Focus in the Classroom

I’m not very formal. I try to get to know every student. I try to allow every student to find a way to be expressive in visual terms and acquire confidence with material. I think it begins with motivation and then they try different materials and then there’s a mastery of certain techniques with certain materials. It’s not easy to teach that way, it takes a lot of effort when you individualize instruction. Your doors always open, your phone number is given out, your email is constant. But then the individual knows that you care and you want to support their potential. That trust, you can’t have anything close to it any other way. And that’s just key I think. I’m really fortunate, I couldn’t teach anything but art. In art, I’m sort of close to the spiritual nature of each person. I don’t try to censor them. I try and share the joy I have for life and that this notion that life is art.
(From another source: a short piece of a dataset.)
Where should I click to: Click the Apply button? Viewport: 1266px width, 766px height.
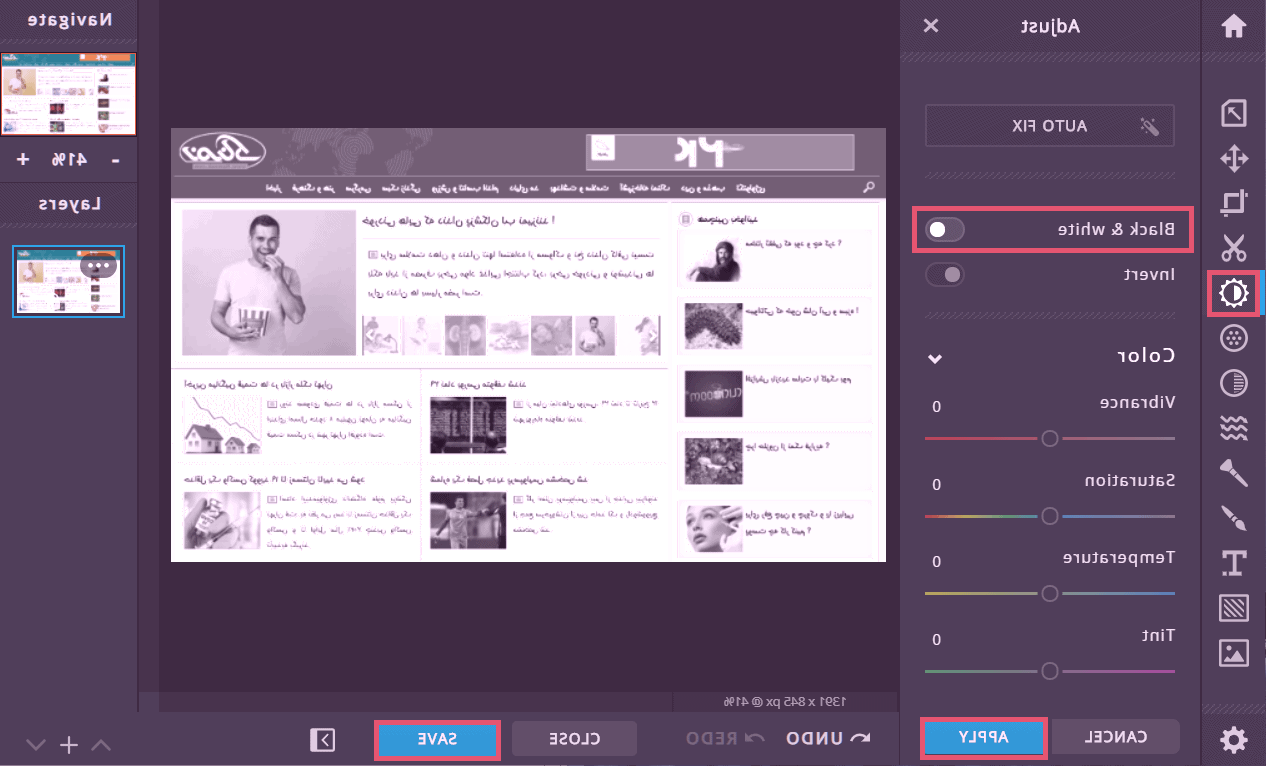click(x=983, y=738)
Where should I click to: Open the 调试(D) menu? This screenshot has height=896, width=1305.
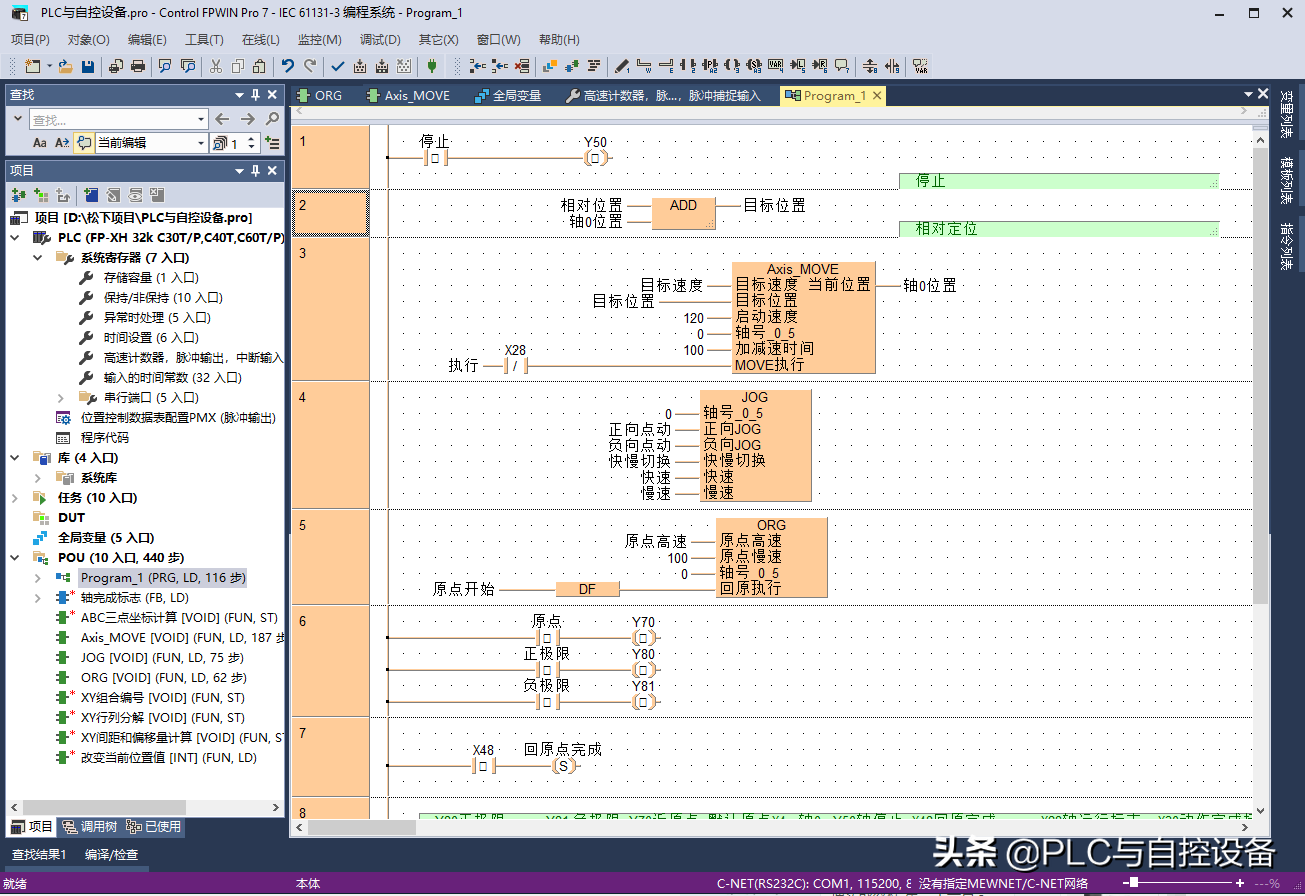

Career Paths for Art Majors

We have two main career paths. Art Education is one that I’m really proud of because the art teachers in Missouri and other states, and one college professor that I can think of, are all products of our department. We’re the only small, private institution I can think of that’s had two of our Art Education majors become award-winning teachers. They received the Missouri Art Teacher of the Year award. And then I have one student who is a tenure-track professor at Missouri State University. And I’ve heard from a number of students who really enjoy their teaching career. The second path is Graphic Design. There is sort of an indirect third path as well, but you need more education. It’s a lengthy process, you have to get an MFA, but in some cases they’ll end up as college professors.

Staying Involved

I used to compete, and recently entered a painting in an international exhibit. All these shows require entry fees, its expensive and you have absolutely no assurance that you’ll be accepted, they’re juried. Sometimes I’ve had paintings be accepted from one show and rejected from another. The jurors have an individual aesthetic. A lot of my nature work, they don’t think that I take much risk, but if they did understand they would see that I’m not just painting what is right in front of me, I’m painting a memory. Realistic nature paintings aren’t always the best chance of getting accepted into certain shows, but I’ve done pretty well so I’m not complaining. I’m at this really great stage in my life now where I can give away a painting every now and then, and  don’t have to sell them all. I still do about 50 paintings a year.